Considerazioni politiche a parte, Edge Of Forever riflette in toto la nuova era della band americana. Dentro al disco troviamo quindi i chitarroni grossi, puliti e scintillanti nel mixing, le backing vocals femminili (comunque già introdotte in pianta stabile da Street Survivor), le tastiere honky tonk di Billy Powell e, ovviamente, a svettare su tutto c’è la voce di Johnny Van Zant: simile a quella di suo fratello Ronnie, ma a cui manca la ruvidezza e il vissuto del fratello maggiore.
Per non scontentare nessuno, soprattutto le radio, le canzoni hanno la durata standard (4/5 minuti) e i brani migliori vengono messi tutti nella prima parte dell’LP: ecco quindi Workin’, Full Moon Night e Preacher Man (ci aggiungerei anche Mean Streets), piacevoli hard rock con spazzolata di spirito sudista sopra.
Ovviamente non mi posso aspettare i “vecchi Skynyrd”, ma nel 1999 quello che si sente è qualcosa di strano: la band sembra essere il fratello mutato in cui convivono brevissimi geni del DNA Lynyrd Skynyrd, una parte di .38 Special (band del fratello Donnie Van Zant) e poi l’occhio a non essere troppo “fuori moda” rispetto alla seconda/terza ondata di southern rock commerciale. Questo mix non produce niente di eterno, ma nella prima parte c’è sicuramente un buon impatto melodico e di groove.
Da qua in avanti gli Skynyrd diventano discontinui e quando non cercano il “revival” (la ballata Tomorrow’s Goodbye è una mezza copia di All I Can Do Is Write About It) assestano troppi episodi deludenti (ad es. l’hard rock slavato di Through It All o Money Back Guarantee).
Il problema di Edge Of Forever è il songwriting che, per quanto bene li si voglia, non gira appieno. Questo perché i responsabili, chi ha le chiavi della vettura, non sono proprio dei campioni e non hanno mai scritto niente di realmente eccitante: i Blackfoot di Medlocke hanno fatto sì e no una vera hit, mentre gli Outlaw di Thomasson erano una mezza copia già all’epoca.
Su Johnny e Rossington il discorso è diverso: se Johnny deve portarsi appresso un peso enorme (senza avere la qualità eccelsa di Ronnie), il secondo, pur talentuoso e capace di scrivere hit incredibili, già nel periodo di massimo splendore della band era in seconda posizione dietro al vulcanico Allen Collins e, in Street Survivors, anche al nuovo entrato Steve Gaines.

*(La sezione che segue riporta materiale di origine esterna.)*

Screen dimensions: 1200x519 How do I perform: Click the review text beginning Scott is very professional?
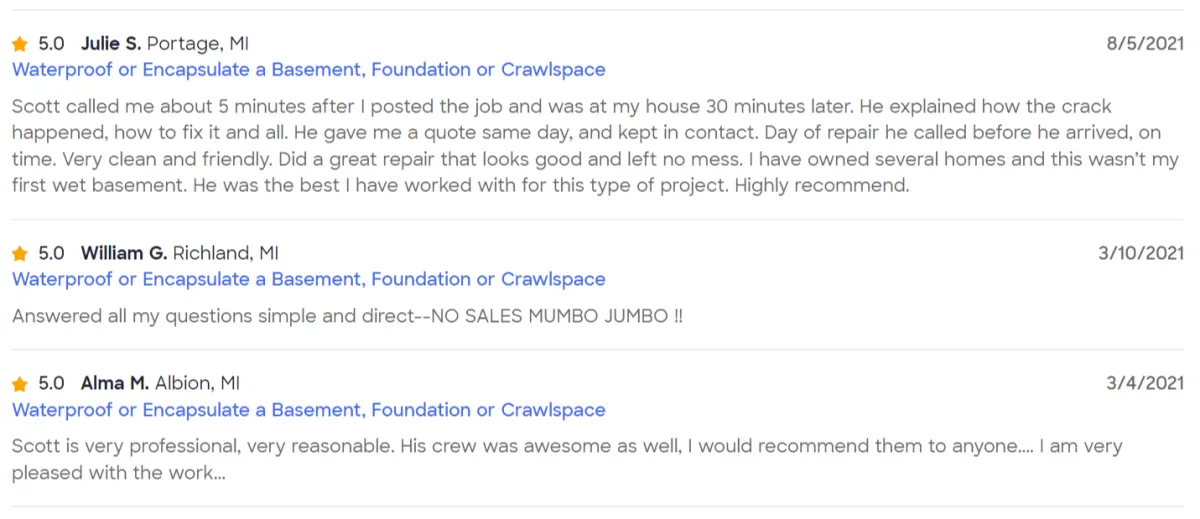tap(567, 460)
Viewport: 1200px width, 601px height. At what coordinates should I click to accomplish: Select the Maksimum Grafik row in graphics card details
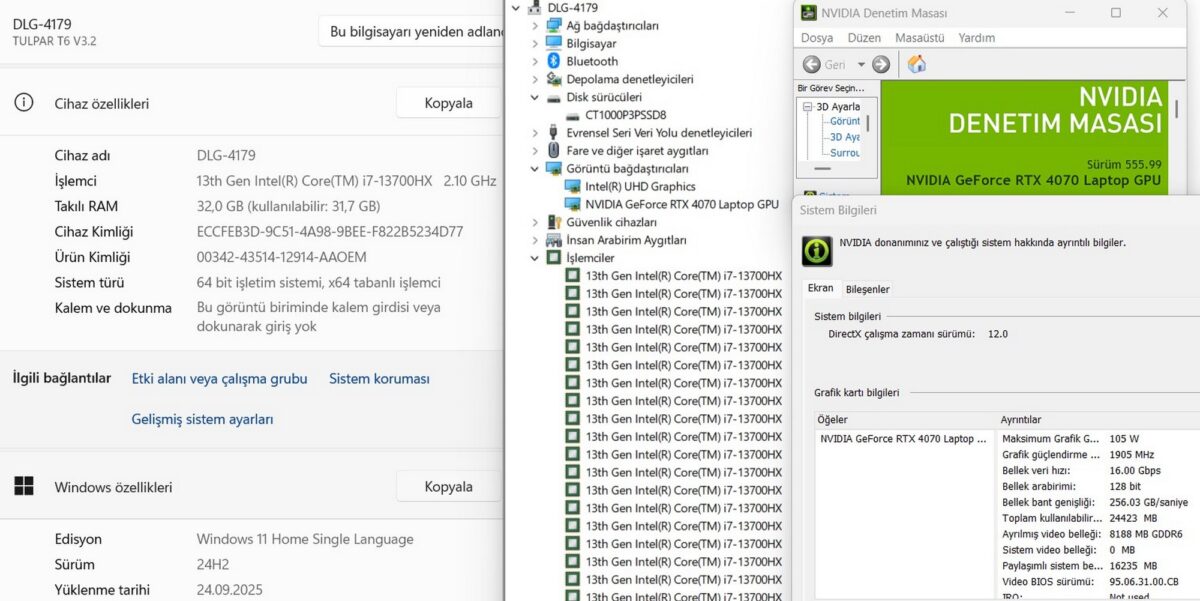(x=1050, y=437)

Al problema del songwriting, si aggiunge anche una seconda considerazione: dal 1991 in avanti, i Lynyrd Skynyrd non sono riusciti a tenersi una line up fissa neanche a volerlo. Questo comporta che quello che rimane della band sono dei volonterosi gregari, le impennate d’orgoglio di Gary Rossington (via via sempre più monumento di sé stesso e della band stessa) e l’incredibile somiglianza di Johnny a suo fratello. 
Troppo poco per essere i veri Lynyrd Skynyrd. Troppo poco per spostare Edge of Forever dalla seconda metà classifica della produzione discografica dei ragazzi di Jacksonville.